I have rode both sides of the fence:

I am a stay at home mom, I love it and would not trade it for the world. I am not mousy, reserved, or solitary. I handle my business in all areas. Some teachers are losing their minds, they are half teaching children, they complain about their jobs, how much they hate children and such, so I will take a load off of them, I will teach mine at home. My first grader is on a third grade level right now, my child that is supposed to be in kindergarten is doing first grade work, and my 15 month old is saying his ABC's. Things that would not happen if they were in school.

I have been labeled as being resticted because I am at home and I dont make money and I must be lazy. I love what I do.

I have also been a single mom, and it is a hard job.

But I do think that mothers in general should look and present themselves in a certain way. Shorts and skirts that cut off circualtion, loving the Paris Hilton slut look ect, are not the way to go. No matter what side of the fence you are on, you should represent all good mothers everywhere.
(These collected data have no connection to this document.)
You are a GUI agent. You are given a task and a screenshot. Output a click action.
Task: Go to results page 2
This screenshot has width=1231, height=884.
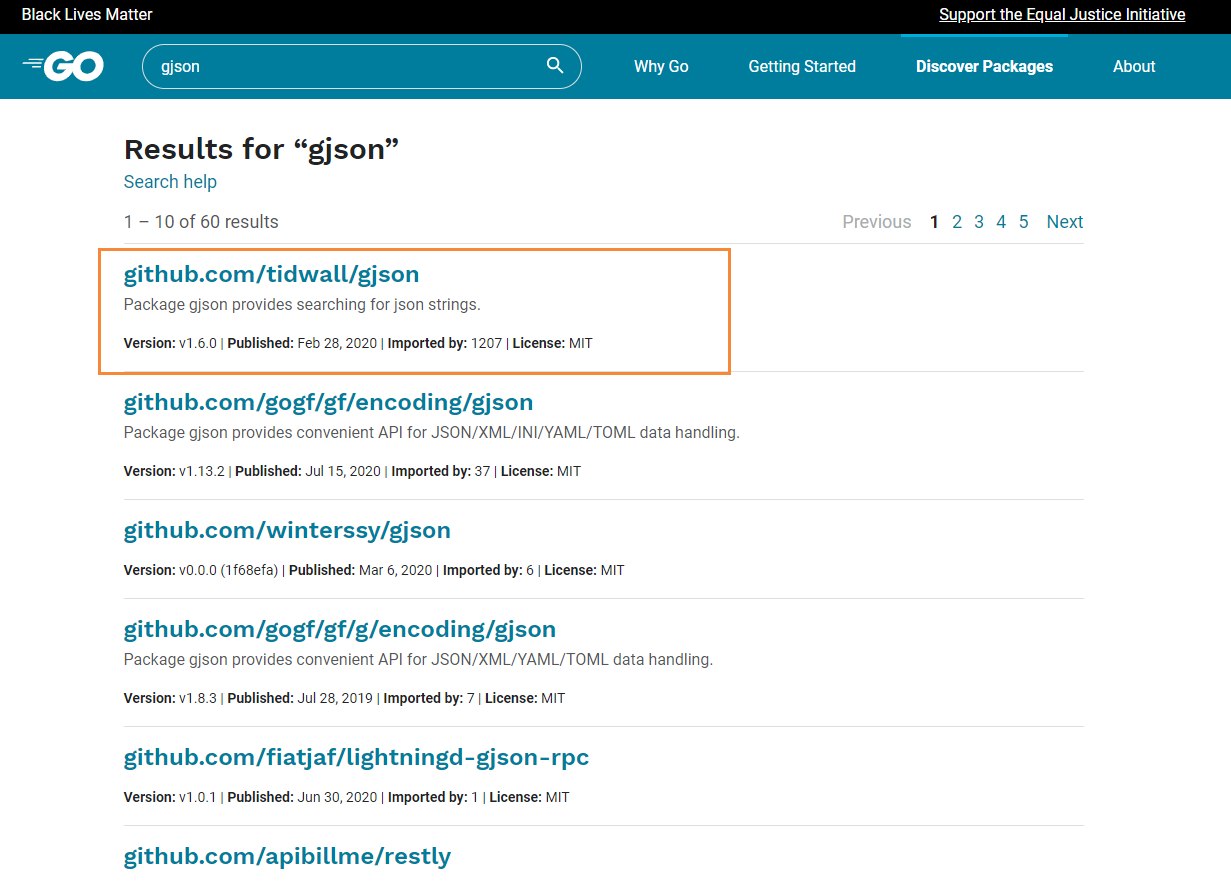957,222
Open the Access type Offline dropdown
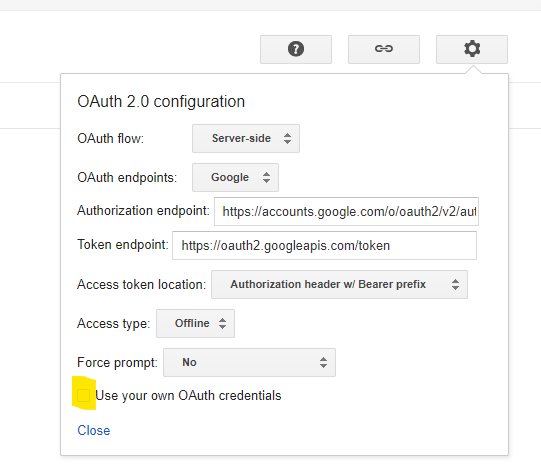The height and width of the screenshot is (470, 541). [x=195, y=323]
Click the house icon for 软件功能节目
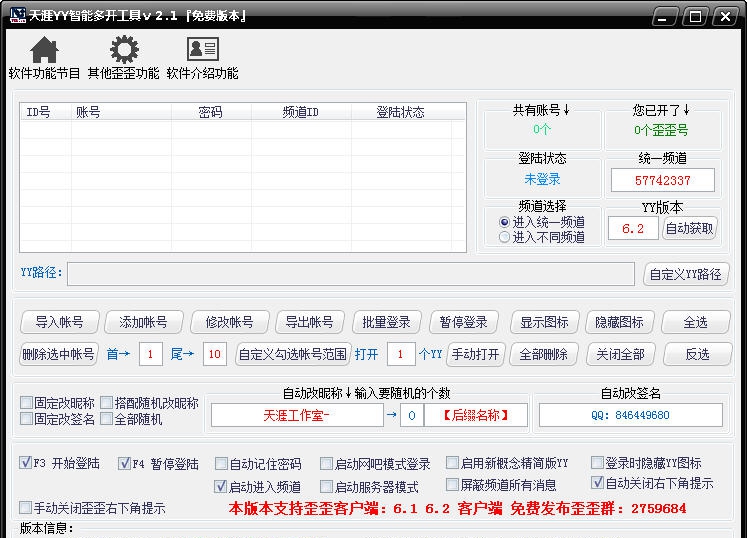This screenshot has width=747, height=538. [44, 50]
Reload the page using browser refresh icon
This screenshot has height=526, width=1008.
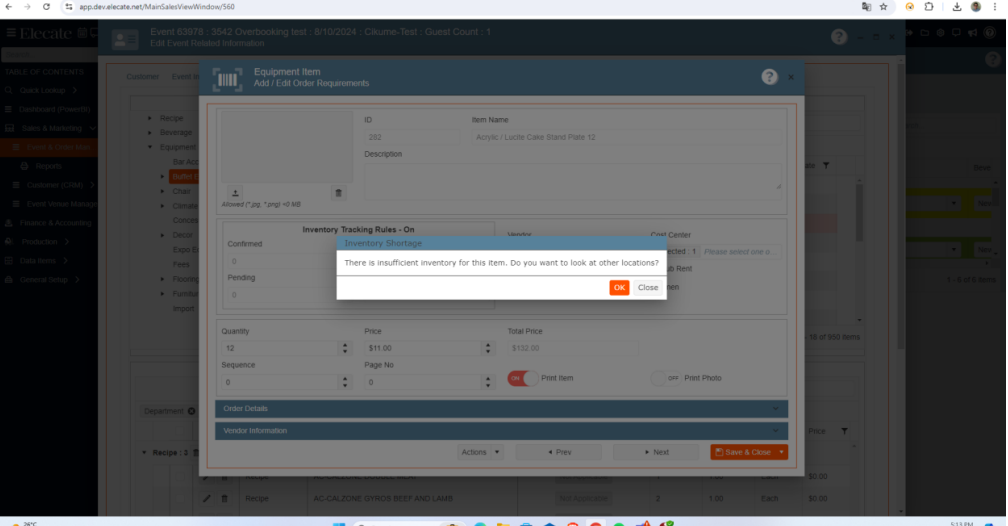[x=46, y=6]
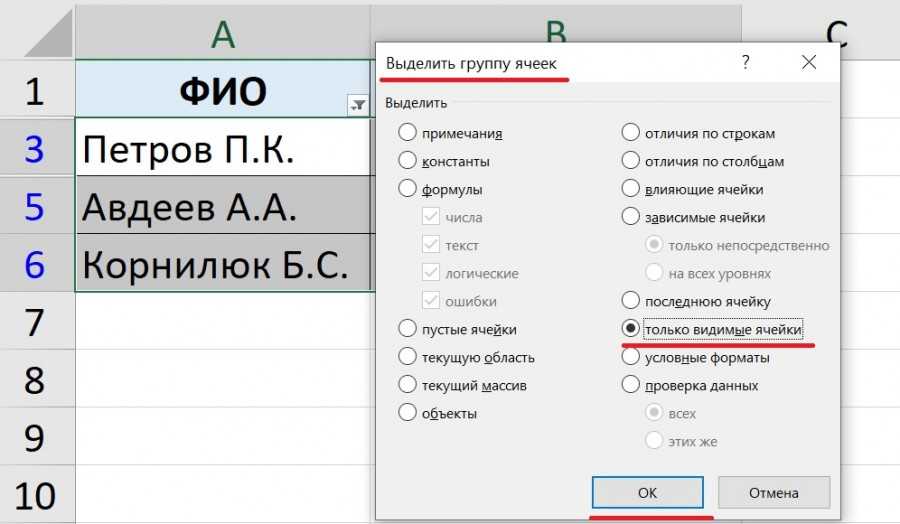Choose the условные форматы option
The width and height of the screenshot is (900, 524).
[x=631, y=357]
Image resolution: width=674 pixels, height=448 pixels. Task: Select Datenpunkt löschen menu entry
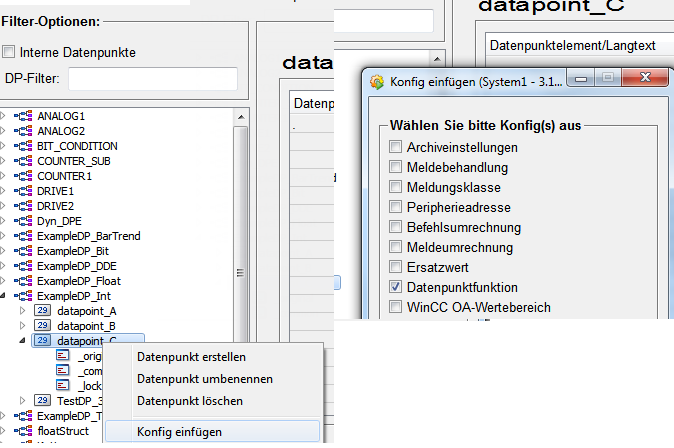click(189, 401)
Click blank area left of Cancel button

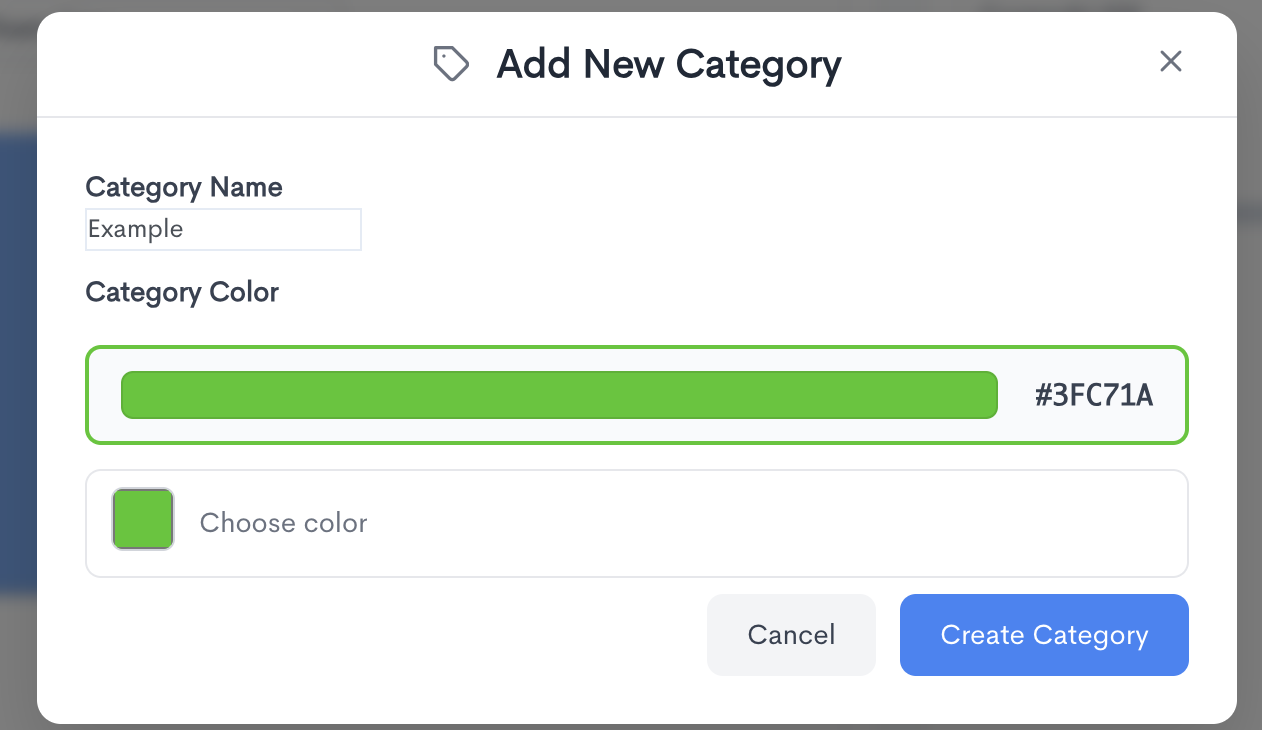pyautogui.click(x=400, y=635)

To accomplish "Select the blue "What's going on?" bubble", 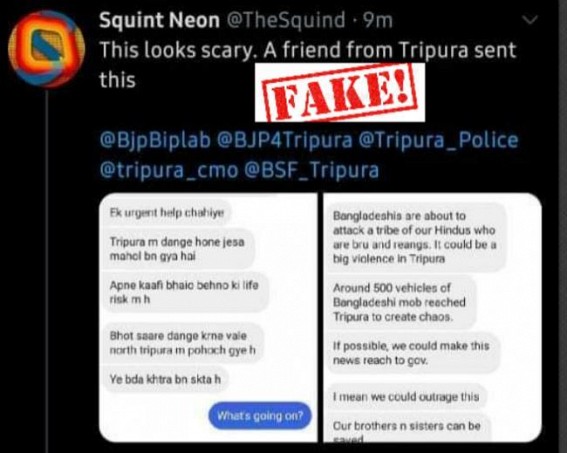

I agree that you shouldn't be looked down upon just because you stay at home with your kids. My mom stayed home with me until i was in the 3rd grade. I never once had a babysitter my entire life. If my mom wanted to go do something on her own when i was back from school, my dad would leave work early and stay with my brother and I. When I was older my mom got a part time job that let her work from the time i left for school at 7:30 and the time she picked me up at 2:30. Now that I'm in highschool she has a full time job but is still home before I am. I think that you can do both if you really want to without having to give up anything. And if you don't want to to both then who cares? Its your family.

Do what you feel in your heart to be right - for you'll be criticized anyway. You'll be damned if you do, and damned if you don't.